What “idiot” is, in its fundamental sense, is untranslatable,
irreducible. As Jean-Yves Jouannais suggests in his book
L’idiotie (“Idiocy”), it will be a question here, of observing
how these video practices articulate
themselves as forms of life, art, politics and resistance.

These “deviant” practices exhaust us. They present
themselves as disqualified and limping, but nothing is
able to strip their passionate determination from them.
We like these practices because they reproduce not only
the sacrificial figure of the artist that society requires
to validate its laws of behavior, but also because
they depict the artist who, literally, blows it. We hate
these practices, or love to hate them, because they make
us laugh at what we do not ourselves do, while
making us forget that it is only art.

Thursday, March 1, 2007

TRANSFORMATIONS 3:FICTION/SCIENCE


http://iml.usc.edu/transformations3/

We live in a science fictional world. Every day another futuristic projection made in the past turns into the reality of the present. Science fiction and science fact have become all but indistinguishable. "Special effects" are no longer particularly special, and fictional worlds, hoaxes and alternate histories are sometimes more real than reality itself. Science fiction turns its readers into early adopters; it helps prepare us for the future however it unfolds. Science uses this imaginative resource to think beyond its paradigm boundaries.

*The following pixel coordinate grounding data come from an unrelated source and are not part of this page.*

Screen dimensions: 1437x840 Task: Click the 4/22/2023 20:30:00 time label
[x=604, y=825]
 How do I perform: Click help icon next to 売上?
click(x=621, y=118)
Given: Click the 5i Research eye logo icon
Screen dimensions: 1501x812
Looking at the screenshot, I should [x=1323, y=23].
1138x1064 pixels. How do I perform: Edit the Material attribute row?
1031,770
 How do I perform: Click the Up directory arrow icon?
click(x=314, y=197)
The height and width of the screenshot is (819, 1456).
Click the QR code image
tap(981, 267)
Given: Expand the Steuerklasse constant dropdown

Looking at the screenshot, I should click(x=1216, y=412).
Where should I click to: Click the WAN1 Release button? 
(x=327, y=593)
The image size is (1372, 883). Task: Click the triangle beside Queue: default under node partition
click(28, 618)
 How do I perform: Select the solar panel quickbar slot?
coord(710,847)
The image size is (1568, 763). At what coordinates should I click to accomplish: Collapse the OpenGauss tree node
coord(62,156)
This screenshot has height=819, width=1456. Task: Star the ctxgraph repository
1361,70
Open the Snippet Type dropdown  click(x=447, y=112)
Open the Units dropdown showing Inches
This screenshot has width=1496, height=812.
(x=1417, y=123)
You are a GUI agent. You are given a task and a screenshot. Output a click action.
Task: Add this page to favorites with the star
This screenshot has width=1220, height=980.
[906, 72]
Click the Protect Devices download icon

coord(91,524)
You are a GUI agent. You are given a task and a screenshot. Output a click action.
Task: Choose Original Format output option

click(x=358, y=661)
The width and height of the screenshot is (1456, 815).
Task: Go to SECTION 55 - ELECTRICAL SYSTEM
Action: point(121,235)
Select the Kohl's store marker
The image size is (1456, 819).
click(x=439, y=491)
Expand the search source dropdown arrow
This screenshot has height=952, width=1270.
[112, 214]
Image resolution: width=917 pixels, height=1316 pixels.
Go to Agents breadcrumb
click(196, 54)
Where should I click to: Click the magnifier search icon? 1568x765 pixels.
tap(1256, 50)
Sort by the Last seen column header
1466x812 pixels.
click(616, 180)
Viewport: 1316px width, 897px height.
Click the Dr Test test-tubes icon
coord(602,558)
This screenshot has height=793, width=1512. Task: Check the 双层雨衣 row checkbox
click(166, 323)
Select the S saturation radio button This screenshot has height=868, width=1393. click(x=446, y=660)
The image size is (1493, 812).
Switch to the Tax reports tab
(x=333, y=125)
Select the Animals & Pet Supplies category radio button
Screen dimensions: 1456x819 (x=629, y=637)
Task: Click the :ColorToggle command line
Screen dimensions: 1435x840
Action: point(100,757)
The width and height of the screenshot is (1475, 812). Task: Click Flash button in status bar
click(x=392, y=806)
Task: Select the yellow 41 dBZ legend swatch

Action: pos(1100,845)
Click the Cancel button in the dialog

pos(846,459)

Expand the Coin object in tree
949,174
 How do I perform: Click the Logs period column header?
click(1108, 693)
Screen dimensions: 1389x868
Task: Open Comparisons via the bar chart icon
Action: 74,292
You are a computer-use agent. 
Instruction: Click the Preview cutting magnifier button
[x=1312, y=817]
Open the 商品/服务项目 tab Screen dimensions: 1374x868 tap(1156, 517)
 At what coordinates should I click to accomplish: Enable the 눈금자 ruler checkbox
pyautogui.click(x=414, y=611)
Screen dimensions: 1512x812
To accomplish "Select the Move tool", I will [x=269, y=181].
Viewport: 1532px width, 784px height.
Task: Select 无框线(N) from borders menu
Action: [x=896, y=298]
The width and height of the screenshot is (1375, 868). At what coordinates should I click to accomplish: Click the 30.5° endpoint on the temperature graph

TransFormations 3: Fiction Science examines how science and science fiction mutually inform one another and shape not only our sense of the future but also our understanding of the present.

Organized by Steve Anderson, Anne Balsamo, Anne Friedberg, Alice Gambrell, Perry Hoberman, Michael Naimark, Veronica Paredes, Douglas Thomas, Richard Weinberg and Holly Willis.

Saturday, March 3, 2007: 11:00 am - 7:00 pm
Norris Cinema Theatre (NCT), USC

11am-1pm Panel I: Science Fiction, Fiction Science
LARRY NIVEN, science fiction author (Ringworld)
TIM PRATT, fantasy and science fiction author (Little Gods)
NATHAN SCHURR, USC

1:30pm-2:00pm Live Video Chat with science fiction author RUDY RUCKER (Software, Wetware)

2:00pm-4:00pm Panel II: Hollywood Science, Special FX
SCOTT BUKATMAN, Stanford University (Terminal Identity, Matters of Gravity)
KEVIN MACK, visual effects supervisor (Fight Club, Ghost Rider)
ELIZABETH KESSLER, Stanford University

4:30pm-7pm Screening
ARTHUR ELSENAAR & REMKO SCHA Morphology/FaceShift
and works by video artists TORSTEN ZENAS BURNS, ANTHONY DISCENZA, DARRIN MARTIN and HALFLIFERS

Sunday, March 4, 2007: 2:00 pm - 5:00 pm
Ground Zero Coffeehouse, USC, 615 Childs Way

Readings & Performance
1pm fantasy & science fiction author TIM PRATT
2pm science fiction author LARRY NIVEN
3pm TOWARDS A DIGITAL COMPUTER WITH A HUMAN FACE: a lecture by speech synthesis machine HUGE HARRY, with live demonstration of computer-controlled human facial expressions.